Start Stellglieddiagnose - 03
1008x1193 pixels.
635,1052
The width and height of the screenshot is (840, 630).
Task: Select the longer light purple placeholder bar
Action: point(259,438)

WHAT TO PRODUCE: Word for word, write out every record.

OUTPUT OF THE EXERCISE:
Start Stellglieddiagnose - 03
1008x1193 pixels.
635,1052
The width and height of the screenshot is (840, 630).
Task: Select the longer light purple placeholder bar
Action: point(259,438)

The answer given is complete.